From the records below, copy out exactly the lines from the one containing "Where should I" to the one containing "Open the Forecast menu tab", both included. Add nothing else.

Recorded data below:

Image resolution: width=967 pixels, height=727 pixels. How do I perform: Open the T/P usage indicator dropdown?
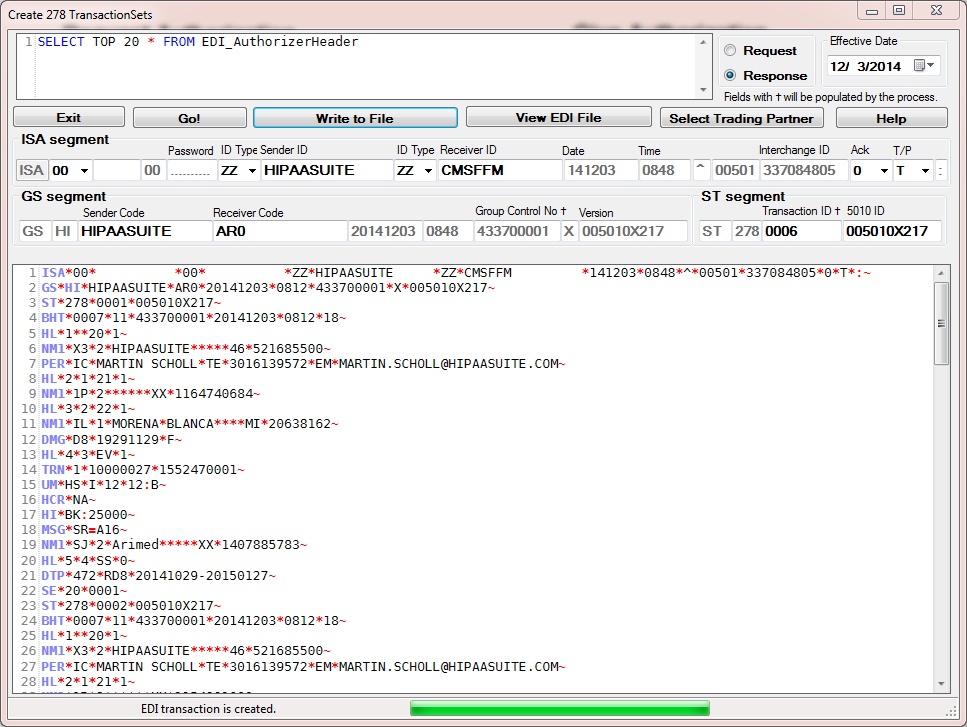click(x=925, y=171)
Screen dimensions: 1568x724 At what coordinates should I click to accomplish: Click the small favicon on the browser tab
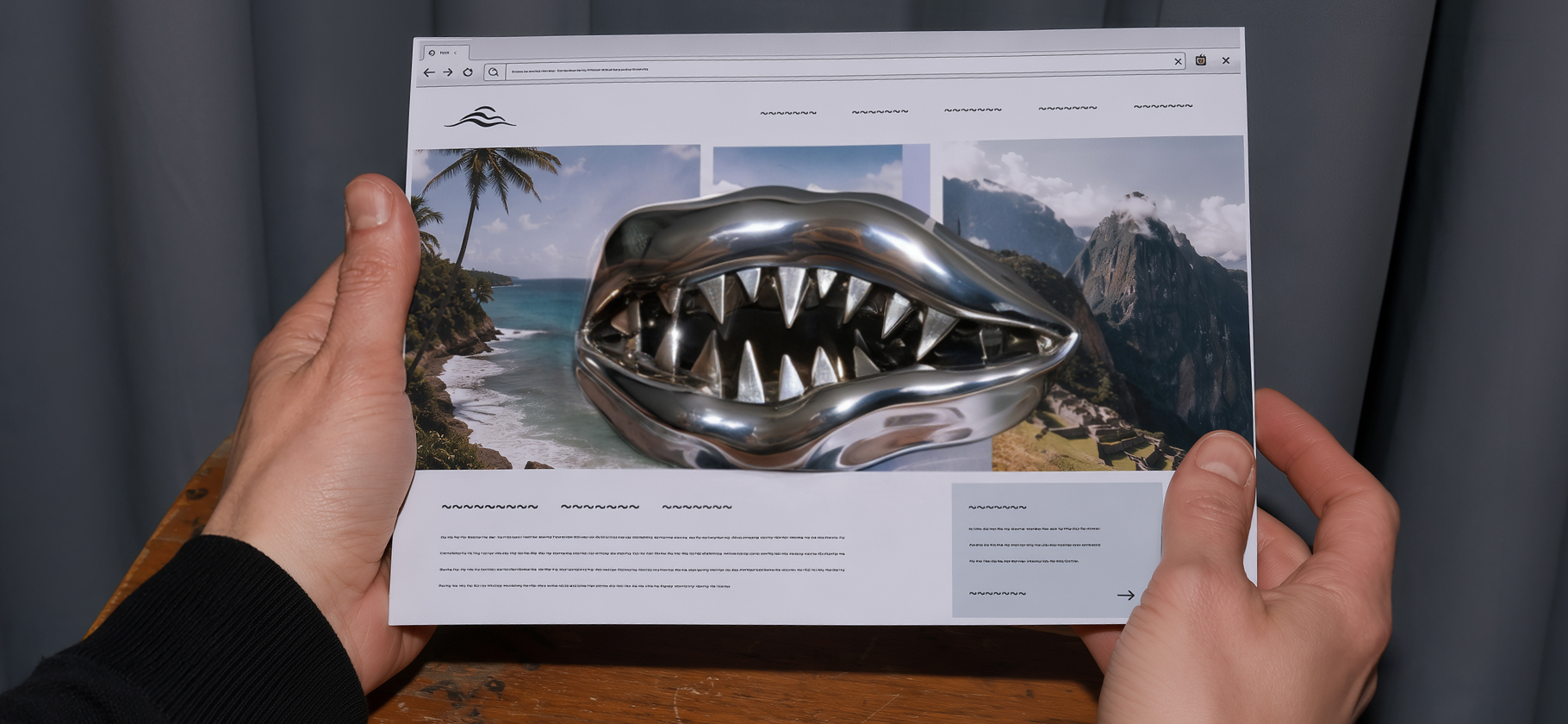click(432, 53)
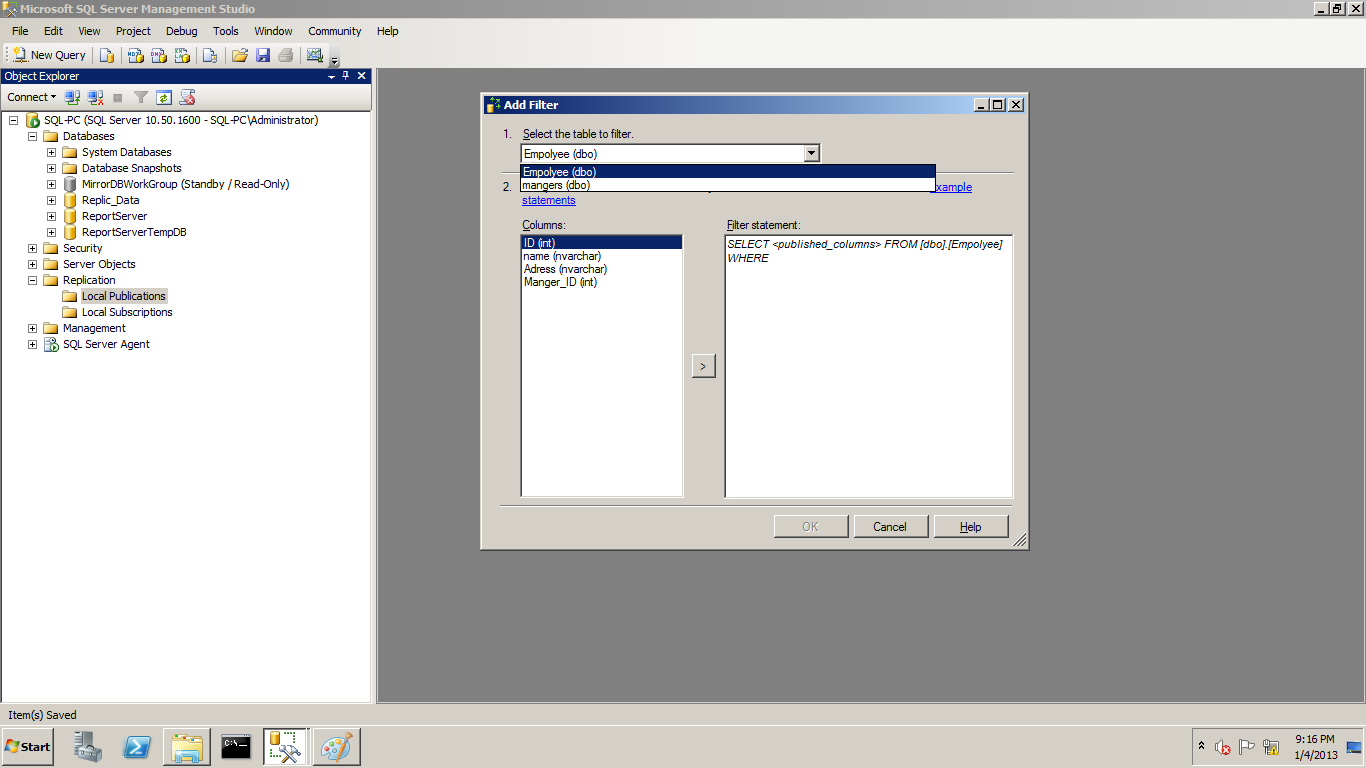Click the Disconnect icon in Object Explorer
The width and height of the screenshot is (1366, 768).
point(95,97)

End of Recorded data.
Recorded data below:

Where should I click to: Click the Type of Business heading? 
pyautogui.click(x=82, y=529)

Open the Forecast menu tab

End of Recorded data.

▶ Answer for the task
Where should I click to: Click the Type of Business heading? 
pyautogui.click(x=82, y=529)

Open the Forecast menu tab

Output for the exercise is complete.